This is a two part series that will look at how social media data can be downloaded and analyzed spatially to understand urban patterns in places where more traditional data sets are hard to come by. We will be focusing on Shenzhen, a Chinese city that has gone through rapid urban development over the last 20 years. The work of both modules will be exhibited as part of the Shenzhen / Hong Kong Biennale. The first module (11.S946) will be led by Luc Anselin, a leader in Spatial Statistics. This module will focus on using spatial statistics to understand how “Big Data” data can be used to understand cities, using the geo-located social media data download for Shenzhen as an example. The second module (11.S947) will be led by Sarah Williams, a leader in data visualization. This module will take the analysis from module # 1 and transform them into compelling visualizations. The best student visualizations will be included in the Shenzhen /Hong Kong Biennale.

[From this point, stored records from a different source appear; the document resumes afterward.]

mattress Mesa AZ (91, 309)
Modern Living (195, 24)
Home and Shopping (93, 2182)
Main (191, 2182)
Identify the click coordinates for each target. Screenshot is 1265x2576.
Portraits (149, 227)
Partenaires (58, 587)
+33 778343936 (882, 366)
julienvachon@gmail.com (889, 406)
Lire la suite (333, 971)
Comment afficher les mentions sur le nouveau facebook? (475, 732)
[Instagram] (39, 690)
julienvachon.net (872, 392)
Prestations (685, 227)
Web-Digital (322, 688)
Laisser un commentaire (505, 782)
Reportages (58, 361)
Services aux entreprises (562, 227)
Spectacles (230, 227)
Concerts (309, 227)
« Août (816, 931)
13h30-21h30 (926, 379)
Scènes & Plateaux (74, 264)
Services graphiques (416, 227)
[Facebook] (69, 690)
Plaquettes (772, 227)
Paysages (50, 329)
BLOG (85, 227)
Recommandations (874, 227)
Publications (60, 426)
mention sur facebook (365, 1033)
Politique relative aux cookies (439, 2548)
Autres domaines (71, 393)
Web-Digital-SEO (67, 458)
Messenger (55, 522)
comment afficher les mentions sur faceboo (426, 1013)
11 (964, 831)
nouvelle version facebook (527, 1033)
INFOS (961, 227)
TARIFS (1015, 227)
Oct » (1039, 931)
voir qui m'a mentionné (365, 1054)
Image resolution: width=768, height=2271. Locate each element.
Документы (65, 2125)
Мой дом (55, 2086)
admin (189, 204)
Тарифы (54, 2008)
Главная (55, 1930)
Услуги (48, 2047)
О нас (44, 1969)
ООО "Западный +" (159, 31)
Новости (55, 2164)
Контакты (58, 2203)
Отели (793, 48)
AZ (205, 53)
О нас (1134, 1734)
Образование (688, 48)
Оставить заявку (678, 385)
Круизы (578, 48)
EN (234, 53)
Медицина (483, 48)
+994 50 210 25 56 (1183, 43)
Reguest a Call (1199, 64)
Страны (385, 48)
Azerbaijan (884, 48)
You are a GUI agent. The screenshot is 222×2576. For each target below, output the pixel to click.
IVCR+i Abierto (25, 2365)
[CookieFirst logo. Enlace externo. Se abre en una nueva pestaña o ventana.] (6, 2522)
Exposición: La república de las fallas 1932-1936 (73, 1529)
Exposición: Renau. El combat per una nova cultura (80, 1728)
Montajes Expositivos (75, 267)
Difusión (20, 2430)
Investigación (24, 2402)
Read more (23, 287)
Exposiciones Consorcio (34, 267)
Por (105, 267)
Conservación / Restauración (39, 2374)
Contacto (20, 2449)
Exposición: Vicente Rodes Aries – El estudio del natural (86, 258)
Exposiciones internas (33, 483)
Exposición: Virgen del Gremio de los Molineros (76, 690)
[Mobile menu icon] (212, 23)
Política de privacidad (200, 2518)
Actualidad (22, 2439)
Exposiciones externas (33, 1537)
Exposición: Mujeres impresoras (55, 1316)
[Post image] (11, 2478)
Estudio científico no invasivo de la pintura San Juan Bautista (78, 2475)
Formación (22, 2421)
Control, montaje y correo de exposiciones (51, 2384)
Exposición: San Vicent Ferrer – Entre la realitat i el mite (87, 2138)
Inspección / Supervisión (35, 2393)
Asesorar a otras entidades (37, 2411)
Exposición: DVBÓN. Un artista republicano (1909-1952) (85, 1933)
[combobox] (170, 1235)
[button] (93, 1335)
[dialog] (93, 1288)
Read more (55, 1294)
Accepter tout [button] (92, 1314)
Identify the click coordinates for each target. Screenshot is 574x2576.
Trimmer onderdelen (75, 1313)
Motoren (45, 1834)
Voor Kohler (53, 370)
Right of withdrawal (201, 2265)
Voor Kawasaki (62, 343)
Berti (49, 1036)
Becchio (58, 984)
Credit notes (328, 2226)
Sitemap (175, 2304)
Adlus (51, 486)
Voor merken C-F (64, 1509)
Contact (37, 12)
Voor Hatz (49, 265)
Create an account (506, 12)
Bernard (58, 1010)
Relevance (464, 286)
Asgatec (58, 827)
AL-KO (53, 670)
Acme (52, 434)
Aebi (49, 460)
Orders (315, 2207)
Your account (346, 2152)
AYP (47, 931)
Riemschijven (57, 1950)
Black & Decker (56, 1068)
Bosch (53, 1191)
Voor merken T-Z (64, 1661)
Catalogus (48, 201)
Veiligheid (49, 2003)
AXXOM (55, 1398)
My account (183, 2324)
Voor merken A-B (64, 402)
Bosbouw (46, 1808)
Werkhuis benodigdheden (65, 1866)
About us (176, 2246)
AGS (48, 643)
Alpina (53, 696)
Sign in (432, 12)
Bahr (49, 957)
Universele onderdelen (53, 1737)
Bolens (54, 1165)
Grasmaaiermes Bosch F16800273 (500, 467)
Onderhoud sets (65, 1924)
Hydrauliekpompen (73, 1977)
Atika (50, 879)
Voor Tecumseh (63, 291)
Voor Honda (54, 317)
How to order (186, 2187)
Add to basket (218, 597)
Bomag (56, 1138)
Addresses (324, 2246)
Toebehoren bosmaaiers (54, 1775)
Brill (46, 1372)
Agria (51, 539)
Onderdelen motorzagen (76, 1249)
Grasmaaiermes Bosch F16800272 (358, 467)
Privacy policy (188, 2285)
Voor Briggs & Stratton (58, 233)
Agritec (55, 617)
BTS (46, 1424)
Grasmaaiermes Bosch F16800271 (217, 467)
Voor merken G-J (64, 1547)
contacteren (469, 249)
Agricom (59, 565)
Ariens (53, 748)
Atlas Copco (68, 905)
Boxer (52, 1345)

One of the biggest issues for “Big Data” is the ability to visualize the results of the complex analysis that can be performed on these datasets. Geo-located social media data is a “Big Data” that can tell us much about cities where no other data exists. In this class students will learn data visualization strategies for working with social media data using the results of spatial analytics developed in the partnering course “Dynamic Urban Neighborhoods: City Scale Spatial Analytics : Using Shenzhen Social Media As Case". The best student visualizations will be displayed in the Shenzhen/Hong Kong Biennale in December. Students who are interested in spatial analytics can take the partnering course, but it is not a requirement.
Class meets October 23rd-December 11th.